=== Section Start ===
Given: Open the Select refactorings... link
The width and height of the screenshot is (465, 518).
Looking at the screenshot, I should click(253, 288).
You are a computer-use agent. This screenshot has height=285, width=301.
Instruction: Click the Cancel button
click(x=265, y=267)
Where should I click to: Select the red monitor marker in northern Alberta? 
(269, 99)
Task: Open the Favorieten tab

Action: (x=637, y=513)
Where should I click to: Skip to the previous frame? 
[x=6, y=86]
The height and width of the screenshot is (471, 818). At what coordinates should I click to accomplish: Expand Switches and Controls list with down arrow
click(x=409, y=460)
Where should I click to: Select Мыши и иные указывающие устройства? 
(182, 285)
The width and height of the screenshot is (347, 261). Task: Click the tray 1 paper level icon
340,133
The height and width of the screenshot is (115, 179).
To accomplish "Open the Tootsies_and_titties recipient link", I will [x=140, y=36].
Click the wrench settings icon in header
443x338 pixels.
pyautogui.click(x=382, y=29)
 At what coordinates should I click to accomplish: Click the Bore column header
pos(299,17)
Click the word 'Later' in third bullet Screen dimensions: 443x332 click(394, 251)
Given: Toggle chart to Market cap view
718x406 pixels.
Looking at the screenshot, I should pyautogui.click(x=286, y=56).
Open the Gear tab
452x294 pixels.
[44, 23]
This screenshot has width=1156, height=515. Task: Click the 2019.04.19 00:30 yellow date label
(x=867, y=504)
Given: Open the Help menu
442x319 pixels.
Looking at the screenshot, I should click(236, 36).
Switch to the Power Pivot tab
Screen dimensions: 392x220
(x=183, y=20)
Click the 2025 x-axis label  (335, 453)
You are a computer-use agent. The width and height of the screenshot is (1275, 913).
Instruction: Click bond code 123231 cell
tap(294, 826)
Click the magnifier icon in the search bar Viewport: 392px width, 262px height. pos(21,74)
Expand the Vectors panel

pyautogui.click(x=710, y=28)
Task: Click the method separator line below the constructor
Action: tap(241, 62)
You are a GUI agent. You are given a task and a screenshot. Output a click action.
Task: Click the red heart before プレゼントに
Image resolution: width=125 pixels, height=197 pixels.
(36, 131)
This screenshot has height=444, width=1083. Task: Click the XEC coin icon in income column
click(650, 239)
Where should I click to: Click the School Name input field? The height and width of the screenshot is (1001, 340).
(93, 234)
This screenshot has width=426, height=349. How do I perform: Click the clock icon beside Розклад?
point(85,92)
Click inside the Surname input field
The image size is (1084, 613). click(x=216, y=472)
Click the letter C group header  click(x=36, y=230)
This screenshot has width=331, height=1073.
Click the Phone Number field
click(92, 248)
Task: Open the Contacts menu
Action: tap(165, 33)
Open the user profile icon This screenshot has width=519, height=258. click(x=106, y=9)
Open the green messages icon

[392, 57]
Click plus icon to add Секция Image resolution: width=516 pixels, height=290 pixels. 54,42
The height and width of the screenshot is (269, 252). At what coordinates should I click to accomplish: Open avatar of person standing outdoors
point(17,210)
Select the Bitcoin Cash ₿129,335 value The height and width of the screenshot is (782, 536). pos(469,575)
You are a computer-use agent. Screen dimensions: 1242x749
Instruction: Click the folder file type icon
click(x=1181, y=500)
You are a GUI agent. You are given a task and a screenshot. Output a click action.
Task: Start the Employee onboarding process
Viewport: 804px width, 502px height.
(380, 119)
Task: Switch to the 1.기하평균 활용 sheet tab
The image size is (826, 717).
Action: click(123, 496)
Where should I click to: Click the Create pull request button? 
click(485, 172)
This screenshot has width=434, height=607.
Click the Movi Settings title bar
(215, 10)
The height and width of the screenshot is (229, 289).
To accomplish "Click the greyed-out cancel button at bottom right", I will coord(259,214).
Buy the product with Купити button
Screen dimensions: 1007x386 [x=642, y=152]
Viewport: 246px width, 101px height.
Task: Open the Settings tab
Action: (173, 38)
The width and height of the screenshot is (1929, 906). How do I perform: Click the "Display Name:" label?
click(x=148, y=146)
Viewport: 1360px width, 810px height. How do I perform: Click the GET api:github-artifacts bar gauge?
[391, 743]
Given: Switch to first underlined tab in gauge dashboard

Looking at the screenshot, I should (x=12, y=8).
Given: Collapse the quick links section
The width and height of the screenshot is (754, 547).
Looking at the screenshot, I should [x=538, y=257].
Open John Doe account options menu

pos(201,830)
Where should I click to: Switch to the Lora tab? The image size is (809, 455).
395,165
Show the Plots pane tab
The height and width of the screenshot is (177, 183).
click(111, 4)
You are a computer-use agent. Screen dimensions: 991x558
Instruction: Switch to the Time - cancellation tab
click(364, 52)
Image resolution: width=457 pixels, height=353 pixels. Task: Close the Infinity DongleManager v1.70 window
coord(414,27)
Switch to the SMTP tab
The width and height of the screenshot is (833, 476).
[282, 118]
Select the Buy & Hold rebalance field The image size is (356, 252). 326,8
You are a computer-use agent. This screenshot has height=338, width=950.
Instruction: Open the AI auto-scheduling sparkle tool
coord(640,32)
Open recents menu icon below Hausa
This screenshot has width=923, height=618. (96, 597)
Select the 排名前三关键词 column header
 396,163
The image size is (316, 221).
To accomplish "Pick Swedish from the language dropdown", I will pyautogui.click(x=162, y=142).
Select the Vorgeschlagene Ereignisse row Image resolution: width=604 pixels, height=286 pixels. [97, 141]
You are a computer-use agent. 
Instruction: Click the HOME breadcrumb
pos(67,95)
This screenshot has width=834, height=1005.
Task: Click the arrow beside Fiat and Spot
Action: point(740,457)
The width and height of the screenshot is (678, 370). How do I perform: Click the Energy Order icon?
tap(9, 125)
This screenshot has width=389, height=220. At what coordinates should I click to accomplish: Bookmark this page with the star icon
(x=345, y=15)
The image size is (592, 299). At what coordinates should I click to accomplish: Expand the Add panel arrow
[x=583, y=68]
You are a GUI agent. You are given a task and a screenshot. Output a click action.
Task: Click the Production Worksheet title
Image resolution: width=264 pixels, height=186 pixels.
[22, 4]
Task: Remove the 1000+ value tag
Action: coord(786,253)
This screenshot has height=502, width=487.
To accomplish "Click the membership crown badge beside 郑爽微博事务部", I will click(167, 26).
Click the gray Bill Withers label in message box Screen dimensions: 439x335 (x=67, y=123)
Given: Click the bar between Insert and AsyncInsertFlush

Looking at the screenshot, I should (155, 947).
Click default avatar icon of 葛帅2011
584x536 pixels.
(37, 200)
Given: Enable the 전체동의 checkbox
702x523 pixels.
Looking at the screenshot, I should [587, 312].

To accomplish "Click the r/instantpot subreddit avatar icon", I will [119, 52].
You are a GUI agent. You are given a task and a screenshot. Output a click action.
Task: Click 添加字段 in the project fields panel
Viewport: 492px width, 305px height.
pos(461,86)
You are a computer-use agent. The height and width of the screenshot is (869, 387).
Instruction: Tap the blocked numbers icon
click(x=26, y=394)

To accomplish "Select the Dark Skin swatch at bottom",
=== Section End ===
_Task statement_
Extract the lines of the preceding material that run from the line with "The image size is (316, 221)." through the line with "This screenshot has height=502, width=487.", inclusive, reproducing them exactly and adding nothing.

_Answer to the problem_
The image size is (316, 221).
To accomplish "Pick Swedish from the language dropdown", I will pyautogui.click(x=162, y=142).
Select the Vorgeschlagene Ereignisse row Image resolution: width=604 pixels, height=286 pixels. [97, 141]
You are a computer-use agent. 
Instruction: Click the HOME breadcrumb
pos(67,95)
This screenshot has width=834, height=1005.
Task: Click the arrow beside Fiat and Spot
Action: point(740,457)
The width and height of the screenshot is (678, 370). How do I perform: Click the Energy Order icon?
tap(9, 125)
This screenshot has width=389, height=220. At what coordinates should I click to accomplish: Bookmark this page with the star icon
(x=345, y=15)
The image size is (592, 299). At what coordinates should I click to accomplish: Expand the Add panel arrow
[x=583, y=68]
You are a GUI agent. You are given a task and a screenshot. Output a click action.
Task: Click the Production Worksheet title
Image resolution: width=264 pixels, height=186 pixels.
[22, 4]
Task: Remove the 1000+ value tag
Action: coord(786,253)
This screenshot has height=502, width=487.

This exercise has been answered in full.